LLNL and Ampcera use Additive Manufacturing in creation of battery cathodes
July 5, 2022
Lawrence Livermore National Laboratory (LLNL), Livermore, California, USA, is partnering with Ampcera Inc, headquartered in Milpitas, California, to develop Laser Beam Powder Bed Fusion (PBF-LB) Additive Manufacturing technologies for the creation of lithium battery cathodes. The project has been awarded $1.5 million from the Advanced Manufacturing Office at the US Department of Energy.
LLNL’s Jianchao Ye, staff scientist and the lead principal investigator of the project, is planning to use this PBF-LB Additive Manufacturing technology to thermally bind cathode powder mixtures onto an aluminium current collector in order to generate unique three-dimensional structures for faster charging and higher-energy-density batteries.
“The environmentally benign process allows for thick high-capacity 3D cathode structures to be processed, enabling lithium-ion batteries to reach the fast-charging goal of 80% charge in fifteen minutes or less,” Ye stated.
By eliminating the need for solvent, ultrafast laser processing is said to allow large-scale battery manufacturing with higher production throughput at lowered costs and energy consumption. It is also expected to improve power and energy densities.

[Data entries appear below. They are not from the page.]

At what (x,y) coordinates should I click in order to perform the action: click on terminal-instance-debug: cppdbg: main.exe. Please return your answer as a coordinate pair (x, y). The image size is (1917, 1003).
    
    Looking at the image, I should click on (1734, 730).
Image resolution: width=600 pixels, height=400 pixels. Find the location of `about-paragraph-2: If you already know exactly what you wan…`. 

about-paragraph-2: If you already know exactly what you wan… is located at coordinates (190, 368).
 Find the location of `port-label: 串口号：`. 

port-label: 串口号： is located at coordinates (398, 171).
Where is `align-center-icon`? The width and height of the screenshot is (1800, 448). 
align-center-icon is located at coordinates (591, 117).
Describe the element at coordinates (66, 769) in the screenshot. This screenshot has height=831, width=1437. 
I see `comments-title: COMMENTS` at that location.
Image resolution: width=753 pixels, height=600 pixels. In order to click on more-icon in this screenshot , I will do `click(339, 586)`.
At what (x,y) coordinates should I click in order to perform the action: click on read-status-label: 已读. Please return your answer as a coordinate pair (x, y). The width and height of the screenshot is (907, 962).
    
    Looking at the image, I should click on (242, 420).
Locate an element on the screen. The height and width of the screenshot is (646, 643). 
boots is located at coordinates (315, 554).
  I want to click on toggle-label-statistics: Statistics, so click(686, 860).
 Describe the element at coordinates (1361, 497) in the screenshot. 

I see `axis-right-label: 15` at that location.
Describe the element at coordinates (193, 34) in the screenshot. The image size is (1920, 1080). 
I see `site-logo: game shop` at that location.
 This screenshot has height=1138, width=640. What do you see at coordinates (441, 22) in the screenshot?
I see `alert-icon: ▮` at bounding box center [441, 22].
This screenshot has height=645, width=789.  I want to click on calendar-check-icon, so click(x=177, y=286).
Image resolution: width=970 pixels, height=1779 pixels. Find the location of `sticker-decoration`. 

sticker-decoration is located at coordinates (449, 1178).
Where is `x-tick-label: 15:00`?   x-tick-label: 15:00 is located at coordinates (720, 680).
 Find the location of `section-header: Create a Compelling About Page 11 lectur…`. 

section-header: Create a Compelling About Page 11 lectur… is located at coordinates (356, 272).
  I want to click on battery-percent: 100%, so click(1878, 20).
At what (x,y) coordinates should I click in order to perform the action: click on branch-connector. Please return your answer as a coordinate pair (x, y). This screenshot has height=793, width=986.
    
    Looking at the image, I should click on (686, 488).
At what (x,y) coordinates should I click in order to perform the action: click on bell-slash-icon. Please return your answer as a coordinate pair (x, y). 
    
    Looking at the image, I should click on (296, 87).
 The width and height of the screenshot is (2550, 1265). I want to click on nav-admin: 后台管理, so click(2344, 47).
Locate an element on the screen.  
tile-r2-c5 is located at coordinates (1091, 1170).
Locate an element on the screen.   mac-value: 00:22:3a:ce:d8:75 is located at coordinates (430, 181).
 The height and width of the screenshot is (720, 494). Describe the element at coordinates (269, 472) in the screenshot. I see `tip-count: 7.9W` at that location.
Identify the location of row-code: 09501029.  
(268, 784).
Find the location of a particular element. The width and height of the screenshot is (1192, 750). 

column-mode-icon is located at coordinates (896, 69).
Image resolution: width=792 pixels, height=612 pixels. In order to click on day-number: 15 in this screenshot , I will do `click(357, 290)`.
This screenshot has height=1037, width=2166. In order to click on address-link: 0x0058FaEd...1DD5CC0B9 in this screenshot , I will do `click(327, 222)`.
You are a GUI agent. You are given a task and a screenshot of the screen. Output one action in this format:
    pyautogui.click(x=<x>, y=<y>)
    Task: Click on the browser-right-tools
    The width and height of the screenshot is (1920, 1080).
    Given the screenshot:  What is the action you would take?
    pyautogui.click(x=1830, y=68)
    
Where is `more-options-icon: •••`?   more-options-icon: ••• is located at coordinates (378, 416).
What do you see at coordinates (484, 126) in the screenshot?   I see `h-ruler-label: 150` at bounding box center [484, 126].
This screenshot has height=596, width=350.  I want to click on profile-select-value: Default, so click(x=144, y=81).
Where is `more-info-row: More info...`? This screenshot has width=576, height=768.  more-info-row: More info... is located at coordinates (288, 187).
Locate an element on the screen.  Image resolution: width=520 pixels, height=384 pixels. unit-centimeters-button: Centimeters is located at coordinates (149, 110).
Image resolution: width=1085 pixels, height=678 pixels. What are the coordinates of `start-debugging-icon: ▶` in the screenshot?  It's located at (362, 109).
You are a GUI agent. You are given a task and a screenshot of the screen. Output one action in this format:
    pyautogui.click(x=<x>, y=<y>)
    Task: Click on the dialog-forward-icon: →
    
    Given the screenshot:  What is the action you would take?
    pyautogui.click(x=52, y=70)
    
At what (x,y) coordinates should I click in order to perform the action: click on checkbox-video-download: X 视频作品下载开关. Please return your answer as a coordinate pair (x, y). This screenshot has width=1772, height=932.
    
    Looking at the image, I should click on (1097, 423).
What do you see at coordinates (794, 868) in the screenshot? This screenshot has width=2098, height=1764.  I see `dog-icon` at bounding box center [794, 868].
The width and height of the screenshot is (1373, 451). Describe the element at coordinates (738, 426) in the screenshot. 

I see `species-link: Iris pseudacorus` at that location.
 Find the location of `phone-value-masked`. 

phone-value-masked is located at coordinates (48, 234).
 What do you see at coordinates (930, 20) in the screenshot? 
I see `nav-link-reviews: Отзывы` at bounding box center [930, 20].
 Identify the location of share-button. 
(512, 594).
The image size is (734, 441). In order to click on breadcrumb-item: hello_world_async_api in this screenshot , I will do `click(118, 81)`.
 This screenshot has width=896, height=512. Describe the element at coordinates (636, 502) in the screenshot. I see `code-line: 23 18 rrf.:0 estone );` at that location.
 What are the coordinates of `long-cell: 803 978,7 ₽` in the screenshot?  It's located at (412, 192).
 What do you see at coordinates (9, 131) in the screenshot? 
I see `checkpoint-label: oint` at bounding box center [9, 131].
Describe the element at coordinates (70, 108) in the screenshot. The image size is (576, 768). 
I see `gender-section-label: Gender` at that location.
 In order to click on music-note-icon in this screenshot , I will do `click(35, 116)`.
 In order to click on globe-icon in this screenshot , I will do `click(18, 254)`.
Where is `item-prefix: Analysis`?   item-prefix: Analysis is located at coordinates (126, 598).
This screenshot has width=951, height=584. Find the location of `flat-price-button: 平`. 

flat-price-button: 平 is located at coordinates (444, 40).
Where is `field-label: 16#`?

Ampcera has a technology portfolio in high-performance solid-state electrolytes and electrode materials and will provide highly engineered cathode powders to LLNL for Additive Manufacturing. The partners intend to collaborate closely to build battery cells and evaluate their real-world performance.
“The partnership between LLNL and Ampcera will accelerate the development and commercialisation of the ultra-fast and low-cost [PBF-LB] Additive Manufacturing technology for high-performance lithium battery manufacturing,” stated Hui Du, co-founder and CTO of Ampcera. “After developing 3D-structured cathodes, we expect to expand the technology to anode design and also further explore its application in all-solid-state Li metal batteries with even higher energy and power densities.”